小児科ミニ知識


赤ちゃんの便秘について


 今回は赤ちゃんの便秘について、お話しましょう。乳児健診で、「うちの子は毎日うんちが出なくて心配です」と相談されます。果たして、これは便秘症なのでしょうか。
 まずは便秘と便秘症の区別が必要です。便秘は、一般に2日以上便がでない状態を指します。しかしこれは大人でもよくある事で、特に病気とは考えなくていいでしょう。しかし便秘によって症状がでること(腹痛、食欲不振、お腹がはる、排便に苦痛を伴う)を便秘症と呼び、治療が必要な場合があります。
 しかし便秘だという赤ちゃんの多くは、2〜3日も便が出ないにもかかわらず、よく飲みよく食べています。顔を真っ赤にしていきむことも、親御さんの心配のひとつです。でも考えてみて下さい。大人でも個人差はありますが、排便の時にはいきむものです。赤ちゃんは腹筋が弱いため、いきんでも腹圧が効果的にかからず排便しずらいのです。いきんだかと思えば、次の哺乳では普段とは変わらず機嫌もいいのであれば、特に心配の必要はありません。

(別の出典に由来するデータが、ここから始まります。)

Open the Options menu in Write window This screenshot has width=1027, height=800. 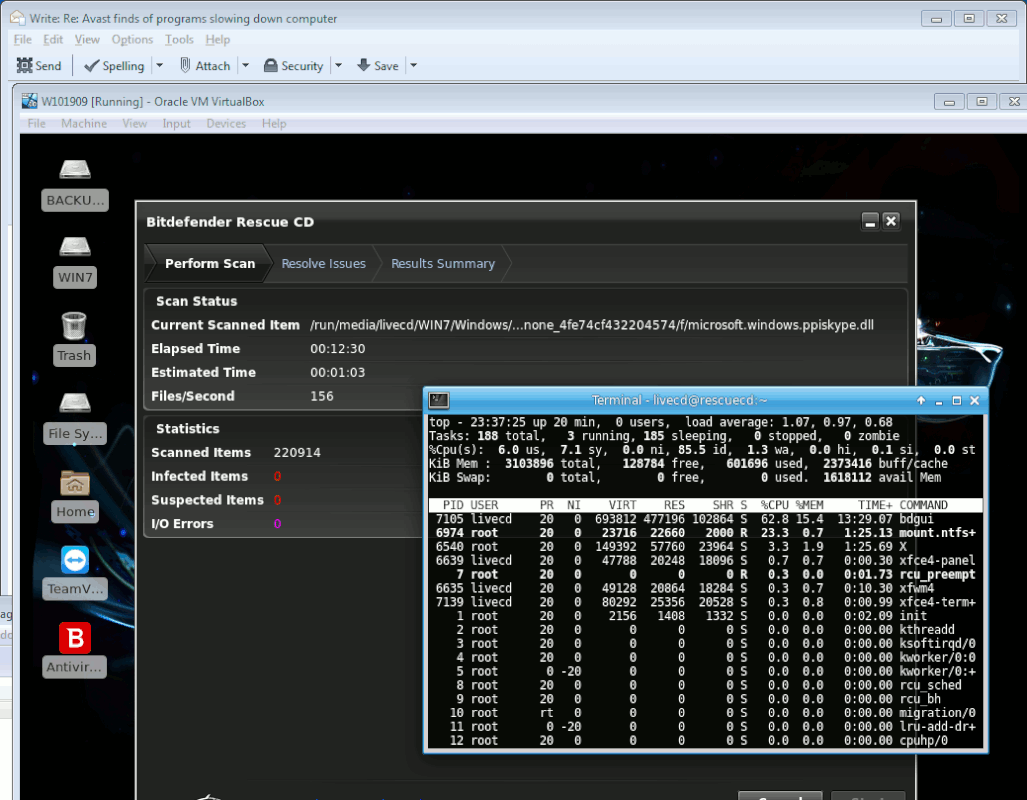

 排便の目的は、食物残渣(食べかす)の排泄です。乳児期でミルクが中心の場合には、残渣が少なく便秘になりやすい傾向があります。体質が関係することもありますが、まず第一に考えなければならなのは水分の不足です。この目安はなかなか難しいものですが、体重の増加を判断の材料にすればいいのです。母子手帳などにあるように、体重が増えていれば問題はありません。治療の基本は、水分の摂取量を増やすことと繊維質を多く与えることです。水分を増やすといっても簡単なことではありません。乳児ではちゃんと哺乳できていればいい程度と考えて下さい。離乳の後期になれば、繊維質を多めに与えてみてください。プルーンなどは特に便秘に良いとされています。食事療法で不十分な場合は、マルツエキス等を試みるのも一つの方法です。排便を助けるための、お腹のマッサージや綿棒による刺激もいい方法です。それでも症状を伴う場合は、小児科の先生に相談してください。
 体質と病気を区別することも、育児には大切なことの一つです。